Выражение «я делаю (своего сына и т. д.)» используется для описания и объяснения действий человека в определенных контекстах производства новых людей: 1) в период, когда мужчина путем повторяющихся сексуальных связей создает тело ребенка в теле матери [60]; 2) во время подросткового отшельничества, особенно в его начале, когда оба родителя должны воздерживаться от секса, подавать сыну эметики и следить за удовлетворением его потребностей; 3) при описании отношений между покойником и его родителями во время церемонии ицати. Шаман, проводящий инициацию другого шамана, также называется «делателем» (inumötsöri). Его отношения с новым шаманом, пока находящимся в отшельничестве, открыто приравниваются к отношениям между отцом и сыном во время подросткового отшельничества.

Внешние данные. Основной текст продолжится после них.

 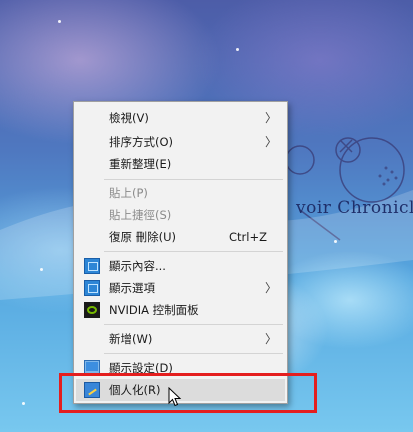 I want to click on menu-item-view: 檢視(V) 〉, so click(x=180, y=118).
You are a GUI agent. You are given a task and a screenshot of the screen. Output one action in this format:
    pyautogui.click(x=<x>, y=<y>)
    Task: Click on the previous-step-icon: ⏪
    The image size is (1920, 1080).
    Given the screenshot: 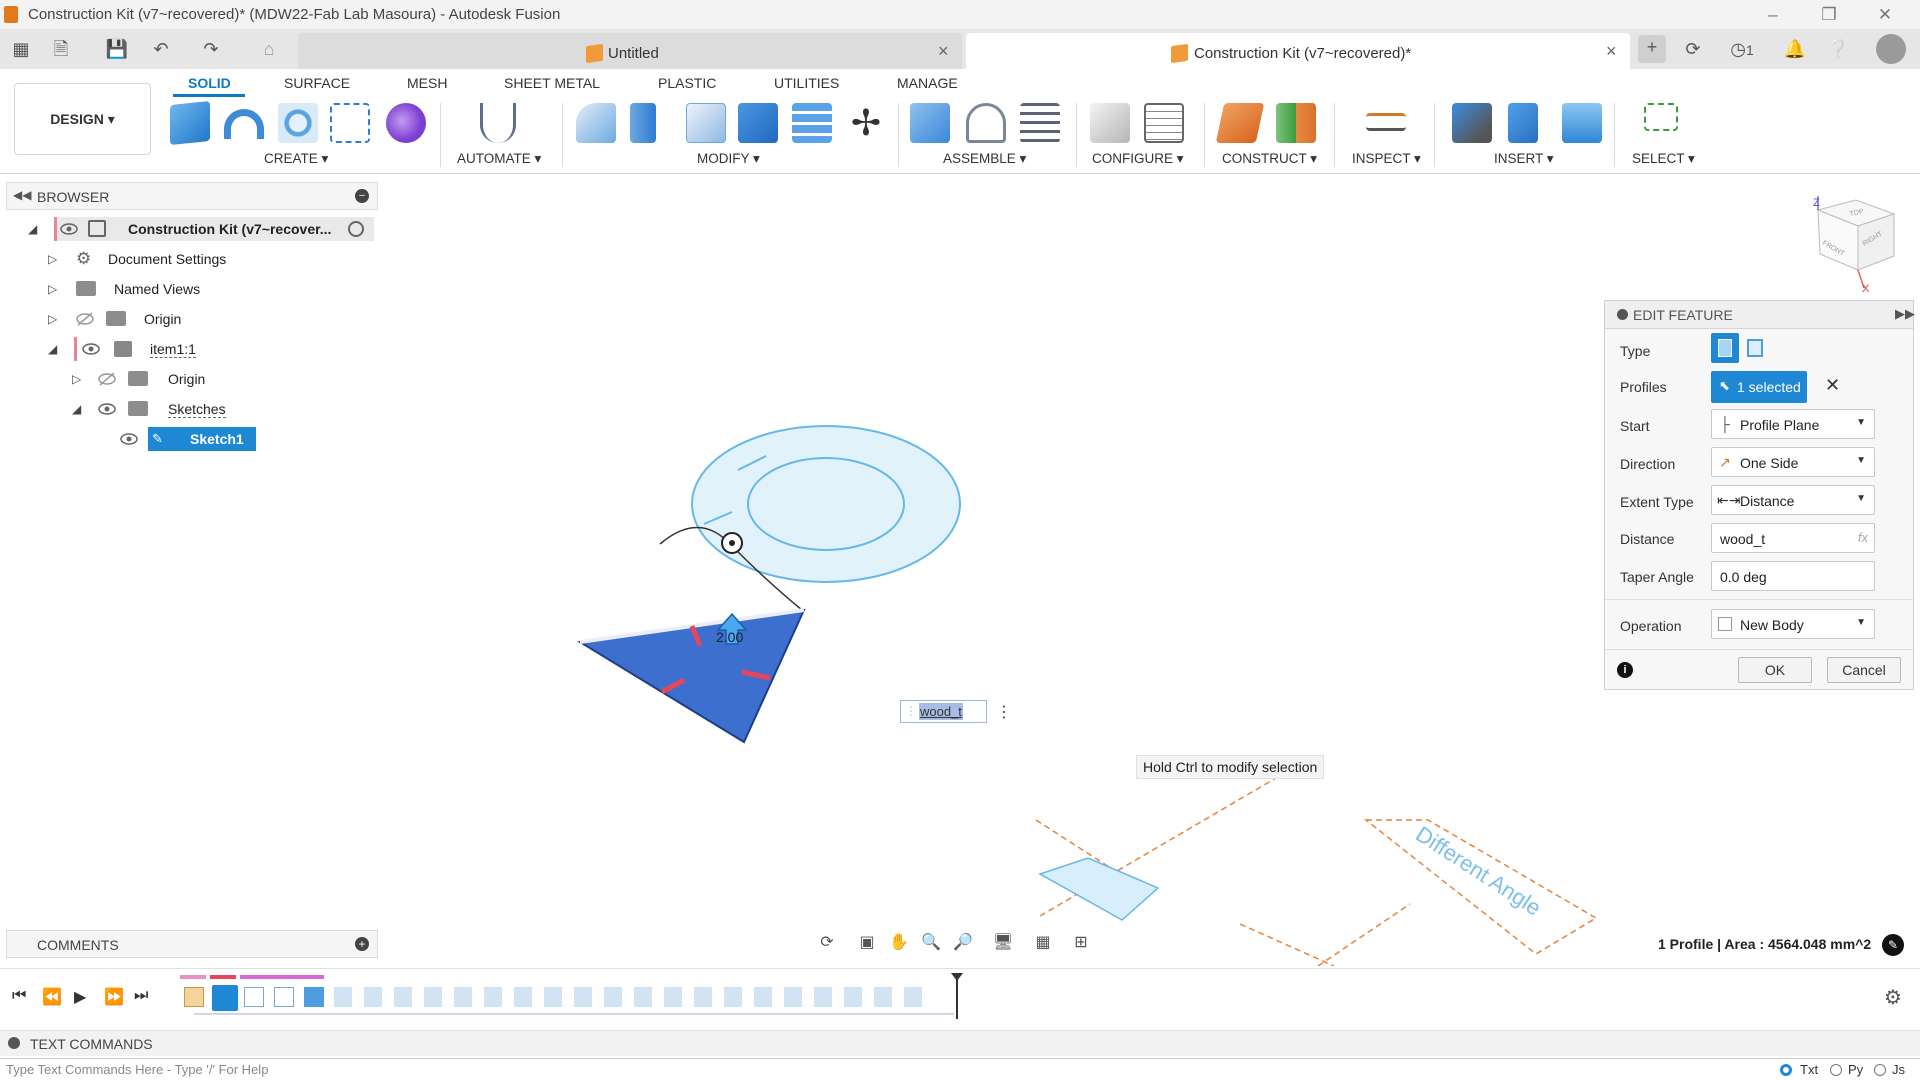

Три указанных момента представляют собой критические переходные этапы жизненного цикла: доступ к жизни, к способности воспроизводить ее (половая зрелость) и конец жизни. Инициацию шамана можно отнести к способности восстанавливать или защищать жизнь.
Таким образом, упомянутые моменты не воспринимаются как естественные, если под этим словом иметь в виду спонтанность или независимость от человеческого вмешательства. Их пограничный характер свидетельствует о времени производства нового социального положения посредством телесной технологии. При переходе человека из одного состояния в другое общество активно вмешивается в этот процесс, подвергая индивида и индивидуальность (Pocock 1967) социофизиологической нормализации.